ORIGINAL: LaTigresse

Arty you seem to forget something. Women get approached by men. Most all women. By a lot of men. It works differently than the reverse. We have more choices. This is where it really does not matter what the power dynamic is, the women are still getting approached by the men. It is the nature of the animal.

Women will decide whether or not to bother with men. Just because HE believes he is awesome, doesn't mean the woman he is approaching believes the same thing. If he doesn't convince her he is, she won't bother with him.

My profile pretty much promises a guy that he is wasting his time writing me but that doesn't slow the blue in-box section of my email down. Most get deleted unread. If I recognize the name, I will give it a quick scan. If there is something that requires an answer, I do. Otherwise I..........don't bother.

So yeah.....a guy has to have the right questions, say the right things.

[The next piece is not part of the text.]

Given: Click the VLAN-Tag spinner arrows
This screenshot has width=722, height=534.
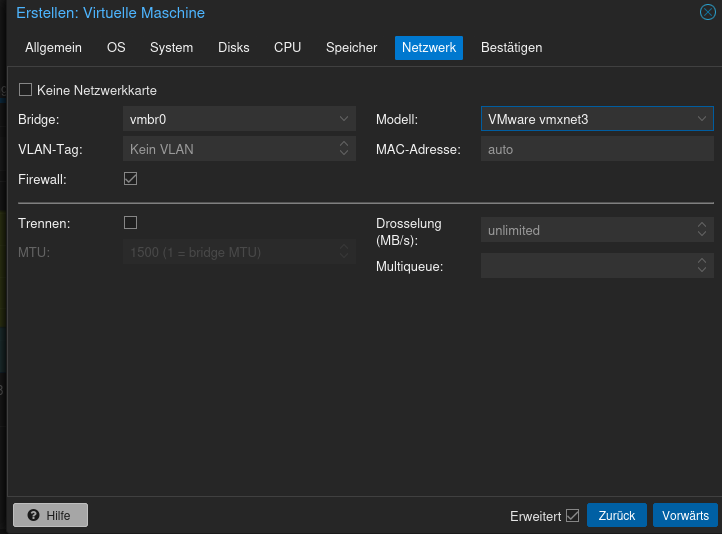Looking at the screenshot, I should pyautogui.click(x=343, y=149).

As women, our brains usually have to be engaged before our cunts. Unlike men who appear to only need their brain engaged enough to follow the dick that is already charging ahead.

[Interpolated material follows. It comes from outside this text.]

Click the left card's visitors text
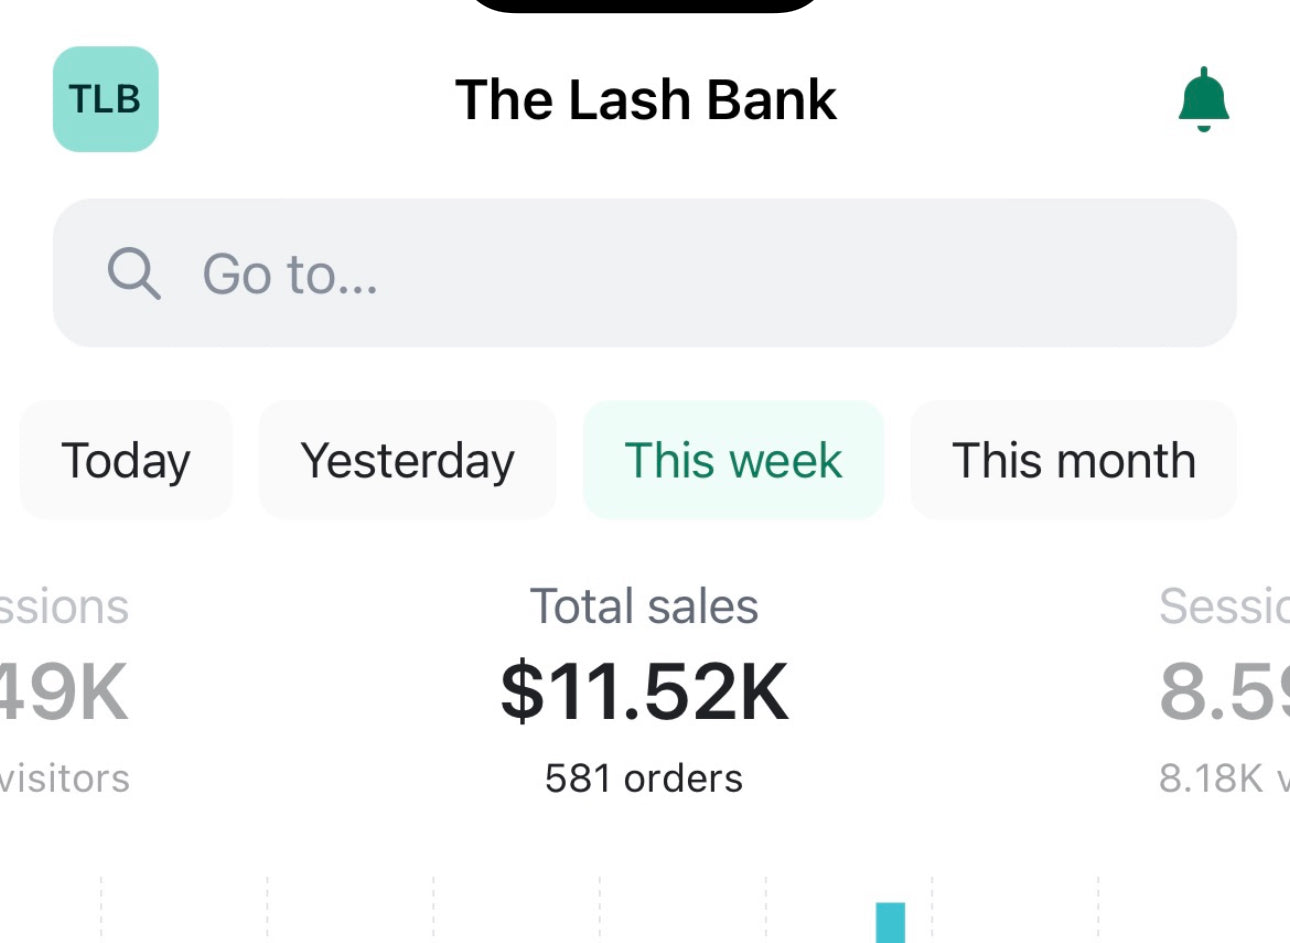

Not a slam against men, just the way it seems to work.



Chill baby, it's cool, so you don't want to dance with me. I still think you're beautiful and turn away with a sigh and then see, across the smoke filled room, a woman who looks bored...she looks up, tosses her hair and looks down for a moment with a smile...she sees me turn toward her and she is clearly engaged now....for the moment...

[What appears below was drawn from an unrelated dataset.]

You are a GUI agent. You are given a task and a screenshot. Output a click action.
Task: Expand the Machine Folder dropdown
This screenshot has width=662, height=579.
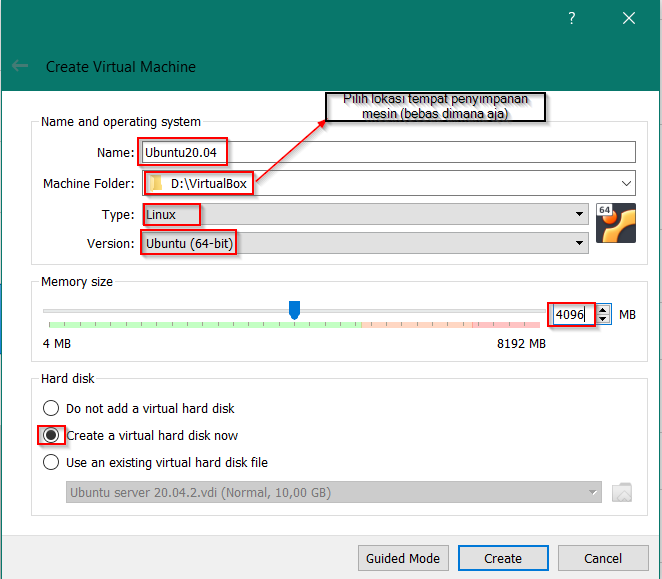click(x=626, y=183)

ElanSubdued -> RE: The Hypocritical Domme (8/17/2011 12:31:02 PM)

A general comment now.  Though this is an old thread, I'm finding it useful.  I especially appreciate the feedback about asking questions, giving the reader a sense you're interested in what they have to say, and inviting the reader to share their own views.

As to the notion of short replies, my experience is that what a dominant writes in a profile may or may not indicate their preferred style of interaction.  Thus, though their profile may be lengthy and detailed, this doesn't necessarily mean the dominant wants an equivalently detailed response, particularly when it comes to introduction letters.  Similarly, the dominant may or may not like expressing themselves in detail and may prefer certain mediums over others.  There is a natural flow that occurs in conversations and when I'm not feeling this, I may try to invigorate it, but if it still isn't working, I let the conversation go.  There's really not much you can do when the mutual connection isn't working.




VaguelyCurious -> RE: The Hypocritical Domme (8/17/2011 12:31:08 PM)


quote:

ORIGINAL: Arturas

Your smile tells me you don't really believe I mentioned "lecturing" a woman about anything, that's your word you threw out to perhaps...should I say it with a hopeful and inviting smile, yes... "engage me"?

The smiley was directed at ElanSubdued, not you - that's why his name is in front of it. As for lecturing, this:
quote:

...wrote you about himself and expressed interest in you and did a good job explaining why you two are good for each other but failed to ask a question...

would be a lecture.

I would appreciate it if you did not refer to me as 'beautiful woman'.




ElanSubdued -> RE: The Hypocritical Domme (8/17/2011 12:37:39 PM)

VC,

quote:

And Elan, you are easily impressed. [;)]


Nope.  You've let your smarts peek out from beneath your headdress before.  A camel toe of the mind, as it were.  It's a cumulative thing and it wears well.